Grant number: 14/21003-0
Support type:Scholarships in Brazil - Master
Effective date (Start): March 01, 2015
Effective date (End): February 28, 2017
Field of knowledge:Humanities - Anthropology
Principal researcher:Piero de Camargo Leirner
Grantee:Lucas Alexandre Pires
Home Institution: Centro de Educação e Ciências Humanas (CECH). Universidade Federal de São Carlos (UFSCAR). São Carlos , SP, Brazil

Abstract

According to a series of studies conducted about the military on the socials sciences since at least the 1950s, is notorious that themes as the discipline, hierarchy, functions and military representations have a close connection with an anthropological problematic of the body techniques and the manufacture of the body. Taking the intersection of these themes, this research project aims to determine to what extent the practice of martial arts in Brazilian military academies influence on "fabrication of the body" and "domestication of the military person", as well as constant training in such practices suggest a complex link between the notions of body, weapon and combat between military. Starting from the idea developed in the sub-area known as "anthropology of the military", that the hierarchy can be taken as a" continuation of war by other means", we seek to the continuity of these studies from the perspective of the human body as an instrument technical, thinking the physical/intuitive abilities through practice martial arts as objects and/or artifacts of military discipline, and this as substance of the hierarchy, and therefore a central element of military life.
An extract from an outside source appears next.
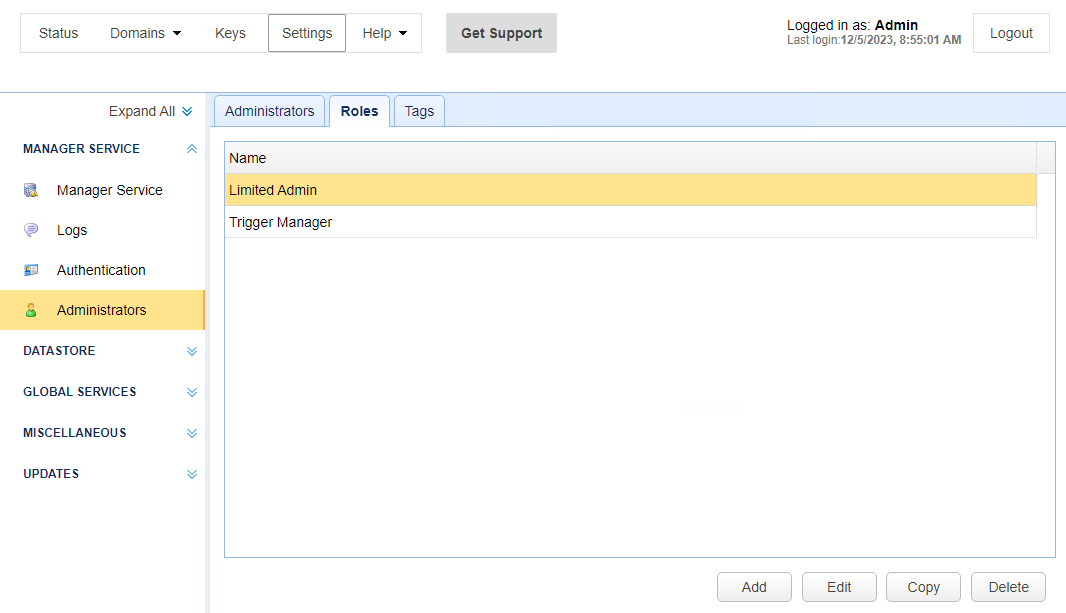Viewport: 1066px width, 613px height.
Task: Click the Manager Service sidebar icon
Action: click(x=31, y=190)
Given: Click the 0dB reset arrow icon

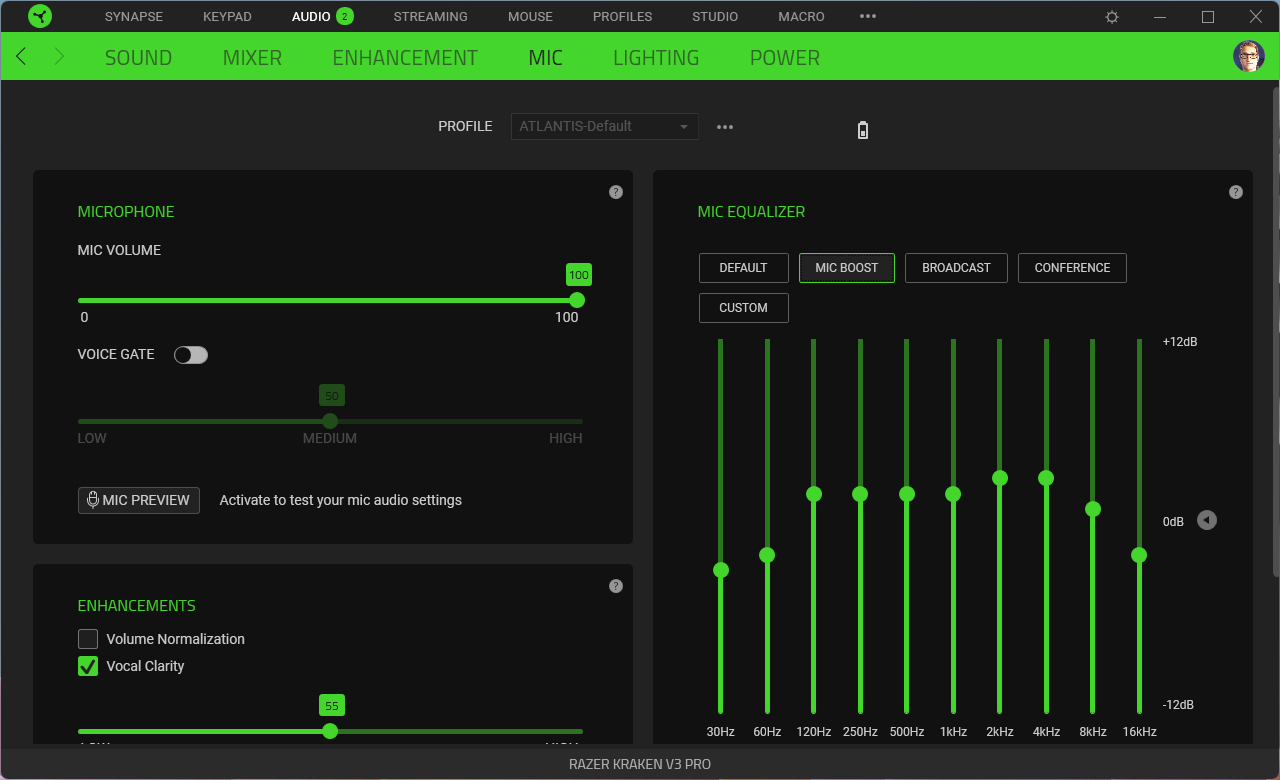Looking at the screenshot, I should [x=1207, y=520].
Thus, through ethnographic work in military academies and the resumption of a literature, we intend to observe how the hierarchical and disciplinary mechanisms operating within a privileged language for understanding how the martial arts act as a nodal point of the person, body and artifact (weapon). Among other elements of interest, realized through previous forays into the field, that martial arts hierarchies intertwine and transform with military hierarchies, and vice versa. Following this track, we think that the study of the relationship between both hierarchies can be a key to understand how the practice of martial arts is thought and lived within the military academies, be it with effective fighting techniques, be it as an language to is to sort and select by merit those who engage in disciplining their bodies and minds, and so understand more broadly the implications of the relationship between body and military sociality. (AU)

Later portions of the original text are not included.